Time series/ sequential data study group

Wow, this is really interesting! Thanks for sharing @hwasiti!

I’d have some comments/ questions on this:

  • Are you using a public dataset or proprietary data?
  • What level of performance (accuracy?) do you get with this approach?
  • Have you compared this approach (time series to image transformation) to the more standard time series as array approach (using FCN, ResNet, etc)?
  • Which of the images above do you use as input into the nn?

Absolutely! I missed this approach which I think makes a lot of sense. I’ll add it to my previous response for completion and will create a link to your post. Thanks for adding this alternative!

Hi @fuelnow,
I have not used the time series to image approach for forecasting, but think it should also work.
I don’t know if anybody else has tested it, but it’ll be great if you try it and share your experience!

yeah, i can post some of my findings here!
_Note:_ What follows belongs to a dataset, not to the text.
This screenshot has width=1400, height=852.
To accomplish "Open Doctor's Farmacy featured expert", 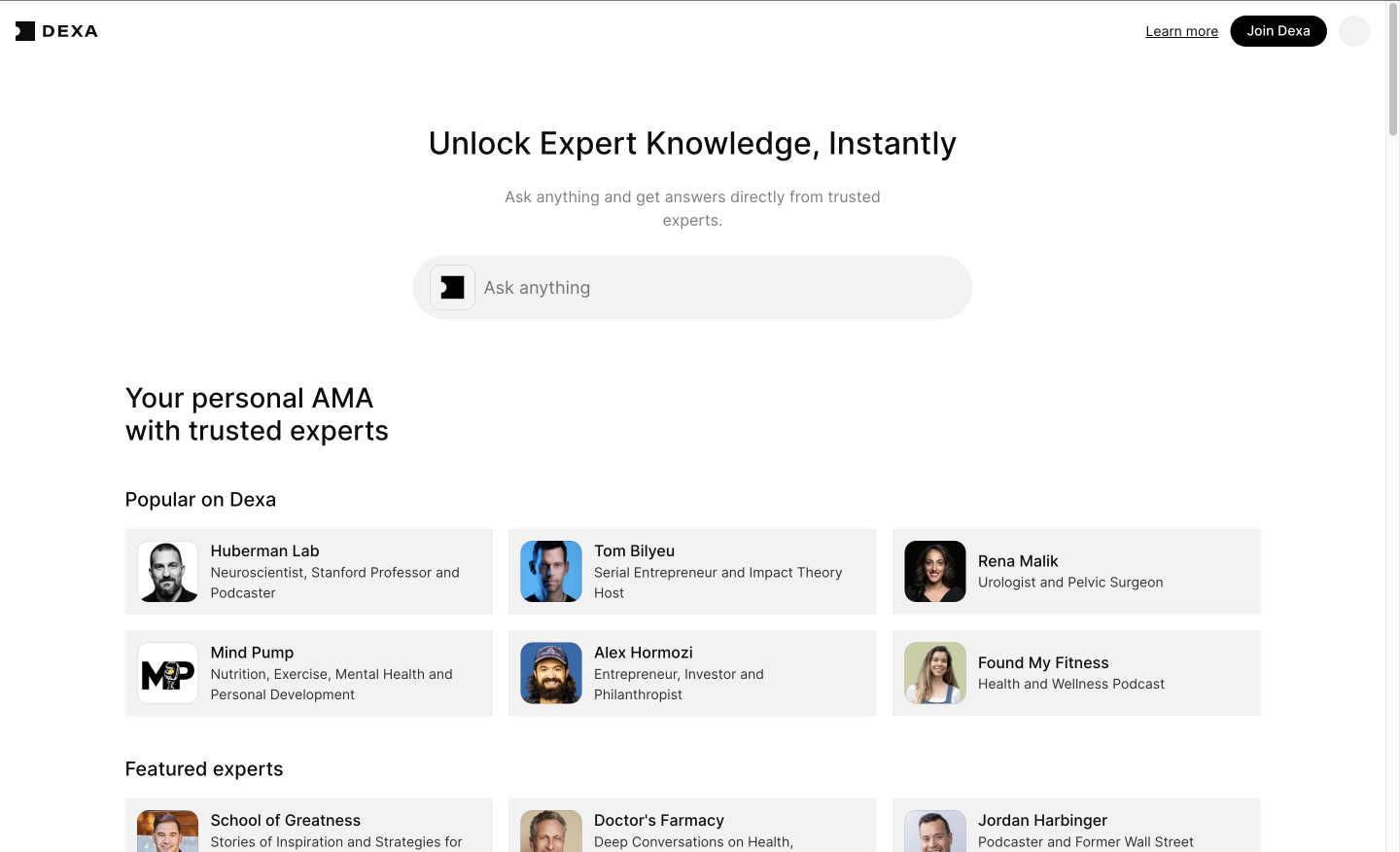I will click(692, 826).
Has anyone received this error while using the pyts package (specifically MarkovTransitionField) before?
/usr/local/lib/python3.6/dist-packages/pyts/preprocessing/discretizer.py:148: UserWarning: Some quantiles are equal. The number of bins will be smaller for sample [ 0 2 6 9 10 14 17 18 22 30 31 35 42 44
50 52 54 56 58 59 61 63 66 70 78 79 80 82
85 89 97 99 100 101 102 107 109 111 113 114 115 119
125 128 132 135 141 143 147 152 154 161 164 166 170 183
193 195 197 198 211 213 220 225 228 230 234 242 247 251
252 259 260 261 263 264 275 277 284 285 287 300 305 310
313 326 328 329 330 331 332 333 337 340 348 349 351 352
353 358 361 363 364 374 377 378 379 387 390 393 401 405
406 407 408 409 410 413 414 419 423 424 426 428 433 439
442 446 447 449 450 455 456 461 463 465 469 475 478 483
490 491 492 495 500 505 506 511 514 515 522 532 534 535
544 547 548 550 553 564 566 567 569 574 577 579 583 585
590 594 596 597 598 602 603 610 611 613 615 616 618 619
620 626 629 633 644 645 646 648 650 651 652 659 661 665
667 668 670 676 679 681 684 688 690 691 695 716 718 719
721 725 739 740 744 750 753 754 757 760 763 765 770 771
777 778 780 784 790 791 794 800 805 808 809 810 813 818
838 846 854 855 860 863 871 872 874 884 886 889 893 896
903 906 909 911 917 922 928 929 930 932 938 940 946 951
953 954 955 957 961 962 965 966 972 975 976 978 981 983
984 988 992 999 1000 1002 1005 1009 1010 1011 1012 1014 1020 1028
1032 1036 1042 1043 1046 1047 1051 1060 1066 1073 1074 1075 1090 1098
1103 1106 1107 1108 1113 1114 1118 1121 1125 1134 1140 1141 1144 1145
1146 1152 1153 1154 1158 1160 1166 1167 1170 1171 1172 1173 1174 1179
1181 1187 1192 1198 1202 1207 1211 1212 1222 1223 1229 1233 1236 1247
1249 1251 1253 1259 1261 1265 1266 1273 1277 1281 1285 1287 1291 1293
1298 1299 1306 1313 1315 1316 1320 1333 1336 1338 1342 1345 1347 1351
1355 1358 1359 1362 1369 1371 1372 1376 1377 1378 1385 1386 1390 1393
1395 1398 1399 1400 1401 1404 1405 1409 1415 1418 1423 1424 1425 1429
1434 1437 1438 1444 1456 1458 1462 1464 1466 1467 1471 1473 1476 1481
1485 1486 1487 1495 1497]. Consider decreasing the number of bins or removing these samples.
“of bins or removing these samples.”.format(samples))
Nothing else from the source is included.